The record high number of named storms was 28 in 2005, when we had to resort to the Greek alphabet after exhausting ours (although we don’t use Q or U,X,Y,Z so that 21 storms were from the list of names, one “named” storm was not named but added to the list in reanalysis, and then six Greek letters were employed. The second most active season on record was 1933 with 21 storms, can’t say named because 1950 was the first year that names were actually used. For a few years they used Morse code type names, such as Able, Baker, and King. Then in 1953 came the switch to female names, for a few years they used the same ones each year, then had lists and began the practice of dropping severe storm names. The switch to alternating girl and boy hurricanes came in 1979. There are also three named sub-tropical storms in the 1970s, One, Two and Three. This practice must have died out soon after it started because 1979 has an un-named one. Before names were routinely given, major hurricanes became known by names that referred to their history, such as the Long Island Express of 1938 or the Great Galveston Hurricane of 1900. That one resulted in about eight to twelve thousand deaths and massive destruction in a city unprotected by high sea-walls as it is today. Two hurricane disasters in southeast Florida in 1926 and 1928 also had higher death tolls than Katrina.

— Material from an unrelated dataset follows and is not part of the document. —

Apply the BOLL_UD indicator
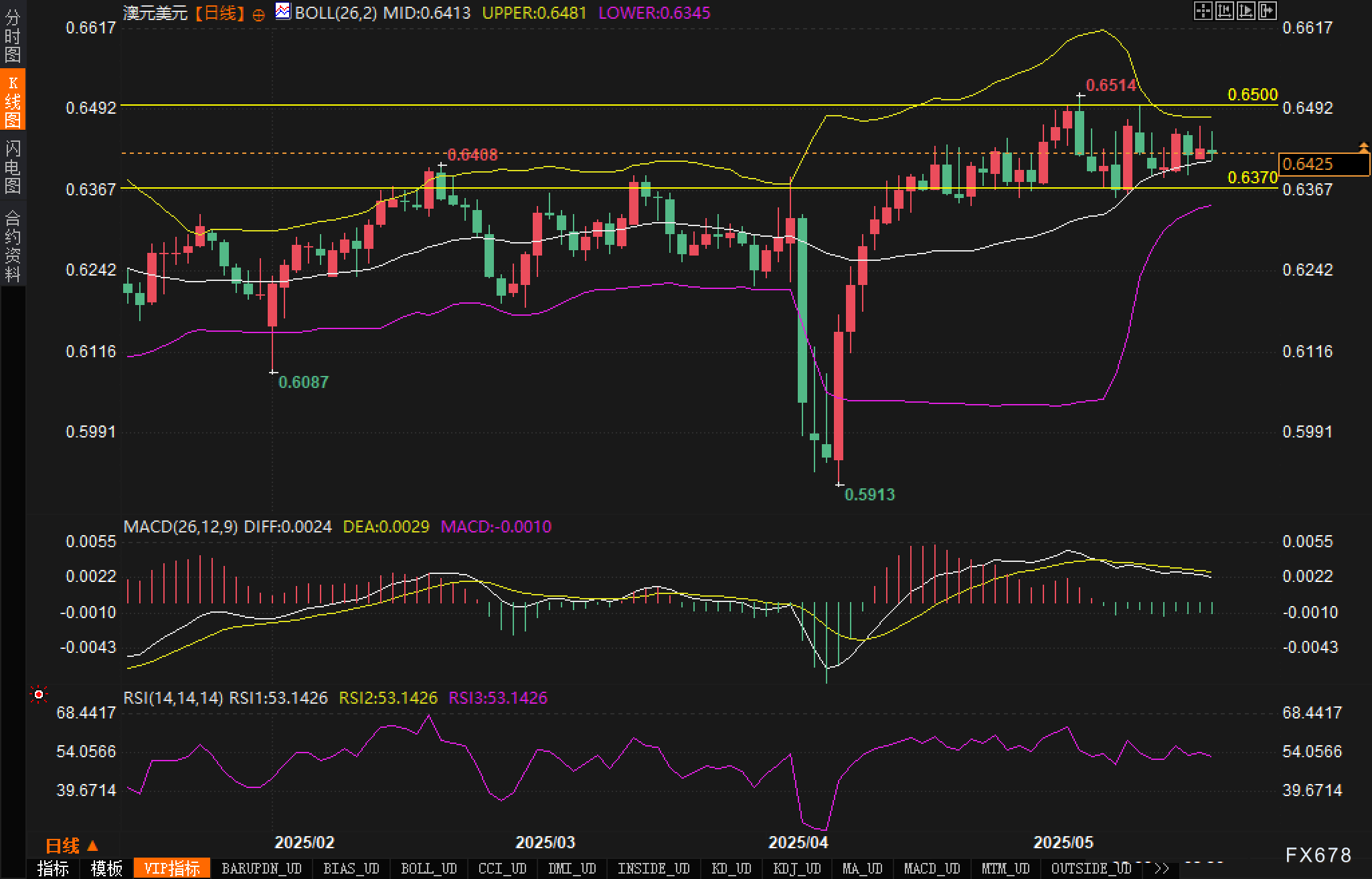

My final thought on hurricanes is that you often hear they will increase in frequency and severity with climate change. This is yet to be proven conclusively. The historical record tends to favour the concept of constant natural cycles of hurricane activity, but in any case, the human impacts tend to be very much a factor of the hurricane tracks. Some very powerful storms like Gilbert (1988) have done relatively moderate damage because they hit sparsely populated coastlines or reached their maximum intensity over the oceans. Other less severe storms like Isobel (2003) did considerable damage because they had just the right tracjectory and interactions with high tides to max out their impacts. As with the theory of increasing tornadoes, this all has to be viewed through a lens of increasing population and vulnerability, but also, better warnings, awareness and improving building codes. That makes comparing data from period to period a very tricky business. My gut feeling is that neither type of severe storm is really that much on the increase, but that the past had just as many over long periods of time, and in fact, some of the impacts even with today’s warning systems would still be catastrophic if these past monsters reappeared today.